As we prepare to watch fireworks light the night sky and warm up the grills to sizzle this Fourth of July, many Americans will rightly pause to give thanks for the freedoms we enjoy. The right to worship openly, speak freely, and gather without fear is a rare gift in human history. But while we celebrate, Christians across the globe are facing a very different reality – one of danger, displacement, and death.
According to the Open Doors World Watch List 2025, more than 380 million Christians around the world now face high levels of persecution. In the past year alone, 4,476 were murdered for their faith, over 7,600 churches or Christian properties were attacked, and 209,771 Christians were forcibly displaced from their homes. These are not just numbers. These are pastors, children, elderly grandmothers, and entire families targeted simply because they belong to Jesus Christ.

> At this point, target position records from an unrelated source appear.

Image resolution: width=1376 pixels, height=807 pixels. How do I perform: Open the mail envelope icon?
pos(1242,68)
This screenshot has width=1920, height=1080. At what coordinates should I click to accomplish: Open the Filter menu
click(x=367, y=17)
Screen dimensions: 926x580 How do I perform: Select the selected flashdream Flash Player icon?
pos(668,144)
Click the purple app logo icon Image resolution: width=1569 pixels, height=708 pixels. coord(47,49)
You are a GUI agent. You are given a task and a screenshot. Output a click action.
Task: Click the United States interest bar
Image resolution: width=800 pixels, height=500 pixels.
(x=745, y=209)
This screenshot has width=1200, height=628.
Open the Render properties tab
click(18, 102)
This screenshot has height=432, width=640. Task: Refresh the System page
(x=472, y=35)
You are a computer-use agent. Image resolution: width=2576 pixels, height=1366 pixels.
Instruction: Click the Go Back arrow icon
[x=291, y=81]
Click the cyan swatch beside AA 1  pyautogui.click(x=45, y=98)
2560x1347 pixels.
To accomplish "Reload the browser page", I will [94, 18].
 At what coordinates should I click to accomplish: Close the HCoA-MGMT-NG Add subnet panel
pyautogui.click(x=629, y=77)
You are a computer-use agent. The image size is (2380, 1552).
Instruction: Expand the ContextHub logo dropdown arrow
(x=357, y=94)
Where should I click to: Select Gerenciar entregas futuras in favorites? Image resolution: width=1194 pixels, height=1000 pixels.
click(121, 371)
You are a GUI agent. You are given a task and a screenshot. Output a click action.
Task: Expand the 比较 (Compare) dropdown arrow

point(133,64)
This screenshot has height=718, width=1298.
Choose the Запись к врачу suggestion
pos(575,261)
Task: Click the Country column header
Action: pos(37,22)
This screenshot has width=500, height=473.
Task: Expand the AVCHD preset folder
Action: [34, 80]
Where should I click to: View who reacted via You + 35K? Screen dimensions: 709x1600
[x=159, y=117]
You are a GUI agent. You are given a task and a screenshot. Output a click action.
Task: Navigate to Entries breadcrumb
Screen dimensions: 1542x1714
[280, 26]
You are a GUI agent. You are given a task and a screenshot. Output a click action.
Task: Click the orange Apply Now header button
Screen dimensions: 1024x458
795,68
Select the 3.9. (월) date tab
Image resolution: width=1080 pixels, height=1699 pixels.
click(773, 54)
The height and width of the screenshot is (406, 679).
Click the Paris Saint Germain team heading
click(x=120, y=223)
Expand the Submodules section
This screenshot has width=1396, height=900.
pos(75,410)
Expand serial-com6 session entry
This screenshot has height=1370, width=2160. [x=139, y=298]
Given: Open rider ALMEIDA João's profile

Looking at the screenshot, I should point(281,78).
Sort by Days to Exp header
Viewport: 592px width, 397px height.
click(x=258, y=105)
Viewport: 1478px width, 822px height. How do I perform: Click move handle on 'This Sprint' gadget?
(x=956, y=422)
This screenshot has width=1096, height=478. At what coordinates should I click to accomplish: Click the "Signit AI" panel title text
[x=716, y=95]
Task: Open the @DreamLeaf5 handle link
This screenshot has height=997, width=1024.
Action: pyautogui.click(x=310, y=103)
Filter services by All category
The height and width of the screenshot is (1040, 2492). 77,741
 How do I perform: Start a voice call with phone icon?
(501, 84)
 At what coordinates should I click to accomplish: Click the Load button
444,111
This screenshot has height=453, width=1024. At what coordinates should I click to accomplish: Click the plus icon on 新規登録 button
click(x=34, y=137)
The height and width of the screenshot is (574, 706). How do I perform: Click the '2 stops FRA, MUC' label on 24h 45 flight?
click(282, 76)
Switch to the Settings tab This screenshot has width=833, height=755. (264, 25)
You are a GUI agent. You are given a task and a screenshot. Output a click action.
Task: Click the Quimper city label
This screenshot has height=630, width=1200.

In Nigeria, just days ago, extremists massacred nearly 200 Christians in a marketplace run by a local church. The attackers opened fire while chanting religious slogans, killing men, women, and children without hesitation. In Myanmar, believers are being pushed from their villages as military forces destroy churches and occupy Christian towns. Some flee into jungles with nothing but the clothes on their backs. In Algeria, the government continues to shut down churches and prosecute pastors for sharing their faith.
Persecution comes in many forms. Sometimes it’s a bomb or a bullet. Other times, it’s a police raid, a courtroom ruling, or a neighbor’s quiet threat. In some countries, the government does the work. In others, the community itself becomes the enforcer of intolerance. Either way, the result is the same. Christians are forced to hide, run, or suffer for the very same faith we proclaim openly on Sundays and every other day of the week.
These warnings from abroad are a reminder that freedom is fragile. Without watchfulness, the same hostility we see abroad can creep into our own systems, dressed in legal language and cultural pressure. That is why every Christian voter must stay engaged. Local school board elections. Statewide judicial races. Federal elections. These all matter deeply.
The Fourth of July reminds us that liberty can be won. However, the persecuted church reminds us that it can also be lost without faithful men and women who take their faith everywhere, even into the voting booth.